I've been starting real slow at my site. Like painfully slow it seems at times. But I've been really cautious to meet my village where they're at instead of just dumping a bunch of stuff on them that they're not interested in or not ready to do. They've never had an AgFo volunteer before, so people have vaguely heard of things like tree nurseries and grafting but still aren't quite sure how to incorporate it into their regular farming practices. So I've just been working with a few people so far and hopefully next year will move on to some bigger projects. The technologies I've been working on so far with people have been compost, intensive moringa beds, tree nurseries, and live-fencing.
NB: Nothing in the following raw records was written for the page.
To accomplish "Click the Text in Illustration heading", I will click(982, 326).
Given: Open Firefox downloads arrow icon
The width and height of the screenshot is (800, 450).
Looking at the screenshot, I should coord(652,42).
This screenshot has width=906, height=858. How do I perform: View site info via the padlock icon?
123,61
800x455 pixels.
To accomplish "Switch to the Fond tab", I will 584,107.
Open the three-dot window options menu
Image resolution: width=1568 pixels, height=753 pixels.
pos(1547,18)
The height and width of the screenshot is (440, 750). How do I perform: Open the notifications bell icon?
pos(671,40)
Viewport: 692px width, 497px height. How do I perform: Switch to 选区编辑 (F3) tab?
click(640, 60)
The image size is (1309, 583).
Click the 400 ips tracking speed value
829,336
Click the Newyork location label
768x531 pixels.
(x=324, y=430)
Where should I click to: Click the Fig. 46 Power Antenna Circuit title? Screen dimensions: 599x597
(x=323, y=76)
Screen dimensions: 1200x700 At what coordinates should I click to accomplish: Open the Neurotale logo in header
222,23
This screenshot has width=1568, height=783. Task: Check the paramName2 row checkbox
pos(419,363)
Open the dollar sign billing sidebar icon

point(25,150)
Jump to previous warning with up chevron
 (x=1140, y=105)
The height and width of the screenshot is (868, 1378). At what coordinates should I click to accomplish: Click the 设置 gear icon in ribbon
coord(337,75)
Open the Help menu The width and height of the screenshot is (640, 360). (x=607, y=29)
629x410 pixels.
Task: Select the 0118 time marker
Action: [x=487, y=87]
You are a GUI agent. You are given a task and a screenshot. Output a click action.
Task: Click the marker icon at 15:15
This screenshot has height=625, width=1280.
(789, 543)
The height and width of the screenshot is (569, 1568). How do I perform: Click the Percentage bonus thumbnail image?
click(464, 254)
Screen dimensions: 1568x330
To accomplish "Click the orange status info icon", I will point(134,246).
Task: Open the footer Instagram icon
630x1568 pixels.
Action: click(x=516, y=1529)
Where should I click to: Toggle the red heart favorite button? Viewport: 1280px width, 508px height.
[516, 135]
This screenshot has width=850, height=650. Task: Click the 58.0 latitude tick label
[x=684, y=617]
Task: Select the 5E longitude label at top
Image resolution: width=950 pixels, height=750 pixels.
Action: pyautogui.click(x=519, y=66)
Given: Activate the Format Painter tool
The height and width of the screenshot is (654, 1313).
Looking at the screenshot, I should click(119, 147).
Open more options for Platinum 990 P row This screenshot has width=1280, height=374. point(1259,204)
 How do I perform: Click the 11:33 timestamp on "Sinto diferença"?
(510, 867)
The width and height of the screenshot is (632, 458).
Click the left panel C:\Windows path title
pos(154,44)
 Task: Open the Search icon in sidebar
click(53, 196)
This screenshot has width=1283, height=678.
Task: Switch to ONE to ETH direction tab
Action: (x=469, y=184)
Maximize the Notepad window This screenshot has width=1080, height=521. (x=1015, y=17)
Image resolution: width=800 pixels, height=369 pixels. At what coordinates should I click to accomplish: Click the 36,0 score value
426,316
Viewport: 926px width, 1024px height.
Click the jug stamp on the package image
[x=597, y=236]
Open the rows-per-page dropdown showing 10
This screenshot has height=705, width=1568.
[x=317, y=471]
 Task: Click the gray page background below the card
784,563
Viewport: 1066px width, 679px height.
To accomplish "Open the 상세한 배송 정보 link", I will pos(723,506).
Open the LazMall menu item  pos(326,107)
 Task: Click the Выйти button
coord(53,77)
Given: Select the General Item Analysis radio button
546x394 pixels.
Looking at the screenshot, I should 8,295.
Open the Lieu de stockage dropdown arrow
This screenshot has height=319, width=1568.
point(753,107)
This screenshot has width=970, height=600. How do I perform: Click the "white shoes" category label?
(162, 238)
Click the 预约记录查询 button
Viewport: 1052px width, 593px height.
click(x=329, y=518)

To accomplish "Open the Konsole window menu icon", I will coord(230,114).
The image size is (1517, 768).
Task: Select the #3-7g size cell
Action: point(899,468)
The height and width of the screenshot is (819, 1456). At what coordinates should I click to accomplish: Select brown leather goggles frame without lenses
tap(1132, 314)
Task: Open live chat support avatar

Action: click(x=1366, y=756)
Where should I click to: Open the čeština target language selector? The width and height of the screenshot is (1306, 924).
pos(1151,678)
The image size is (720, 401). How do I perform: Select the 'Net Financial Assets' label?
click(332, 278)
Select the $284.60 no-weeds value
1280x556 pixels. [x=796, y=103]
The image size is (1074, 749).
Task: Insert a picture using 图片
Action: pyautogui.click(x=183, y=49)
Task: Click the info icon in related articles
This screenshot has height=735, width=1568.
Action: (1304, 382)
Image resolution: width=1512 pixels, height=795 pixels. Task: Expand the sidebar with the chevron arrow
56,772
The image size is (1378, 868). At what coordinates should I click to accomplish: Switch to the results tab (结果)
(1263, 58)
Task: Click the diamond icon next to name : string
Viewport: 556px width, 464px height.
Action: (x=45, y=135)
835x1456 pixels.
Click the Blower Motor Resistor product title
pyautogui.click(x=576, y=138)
First, compost. Most people reading this are probably already familiar with compost. It's not really an AgFo technology as much as a sustainable gardening technique but it's pretty cool regardless. When I was in college, we sort of had an on again off again compost pile in our kitchen for our random food scraps. It never really panned out. The thing about compost is that you need the right ratio of nitrogen (green stuff) and carbon (brown stuff) for it to work. With only banana peels and egg shells you won't really get the right finished product. When I teach people here how to make compost, we mark out a big 1x1 m square and then fill it in with 10 cm layers of fresh vegetation and dry vegetation. If it's available we also add fun stuff in between the layers like manure. Some light watering, a piece of plastic to cover it up, and a stick in the middle to judge how warm and moist it is inside and voila it's done. The next step is to turn it every couple weeks to air it out. The awesome thing about making compost in rainy season is that you don't have to water it and it breaks down a lot faster than it would in the dry season. After about six weeks ideally you have something super nutritious to amend your soil with, and then your plants grow amazingly. :)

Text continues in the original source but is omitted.